• Marina Aris

Is the Print Industry Sitting On A Gold Mine Opportunity? Can we Improve POD for Indie Publishing?

NOTE: This article is meant to start a dialogue on whether we need an improved POD solution when high quality results are the goal. It is in no way meant to harm any current industry provider, nor does it mention any specific provider. The aim is to begin a discussion and to consider whether there is an opportunity for better book production via POD when smaller publishers, and self-published authors seek it.

When I started the Brooklyn Writers Press in 2017, I came up with a mission to produce beautiful books that meet professional publishing standards. That mission also became the promise I made to authors whose books I chose to publish.

But now nearly four years later, I’m coming to realize that my promise and my mission are increasingly difficult to deliver on given the current POD solutions available.

I sometimes jokingly say I would start up my own POD company if I had the resources to do so. But I’m most passionate about writing and working with authors so I figured the next best thing is to ask for help from the print industry and POD service providers directly.

The challenge with current POD solutions is that they produce print books that:

have misaligned copy on the spine and cover

have inconsistent colors from one copy to the next

have dust jackets with flaps that are carelessly or unevenly folded

and the list goes on (search online and you’ll find countless photos and complaints, and pleas for help on books that were poorly printed)

“Something has to change, even if that change will have to come at a higher cost. At which point will we commit to excellence in quality over speed and affordability?”

At the Brooklyn Writers Press, we spend countless hours on the iterative process of producing professional standard, publish-ready files. The industry pros I hire are as committed to excellence as I am, so it is incredibly frustrating to receive a print copy that does not meet the standards we promise to deliver on.

“Readers deserve a well-produced print copy when they invest in one. Authors deserve a beautiful book they can be proud of. And professional independent publishers like myself need to be able to deliver on the promise of a professionally produced book.”

Is the print industry sitting on a gold-mine opportunity?

I’ve been told a large number of print shops are shutting down. This should not happen! Not when the volume of books being produced in the independent publishing marketplace is so large. Not when there is a need for a better quality POD solution.

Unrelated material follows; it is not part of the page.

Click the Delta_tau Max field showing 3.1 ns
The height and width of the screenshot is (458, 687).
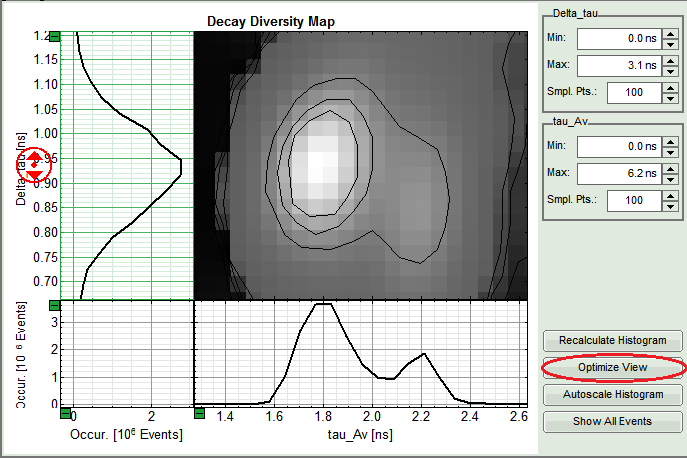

So here are the big questions:

"Can the print industry develop a new and improved POD model for independently published authors and their publishers?"

"What is the cost of an improved POD solution?"

"Can our current POD service providers stop the presses and listen to this call for help and improve on what they’re delivering?"

As things are now, we are paying a high price for poor quality, by way of countless calls to customer service, shipping poor-quality books back to POD service providers, winding up with inventory we cannot use, missing planned release dates, etc.

I can’t speak for all independent publishers or self-published authors, but I would be willing to invest in a better POD solution and even extend my production timeline if the final result could help me deliver on my promise to authors and their readers.

There has to be a better way.

"If fast production, means poor quality, I surely don’t want it. Nor do authors or their readers."

If you’ve taken the time to read this article, please know it is intended to be a call for improved action. A reminder that there is a greater mission behind the books that are published independently.

Self-published authors and independent publishers like myself rely on print and distribution services once our work is done. As the industry continues to evolve we need to maintain an open line of communication and to highlight what’s working and what isn’t.

The current POD solution needs to improve. The final question is, what are we going to do about it?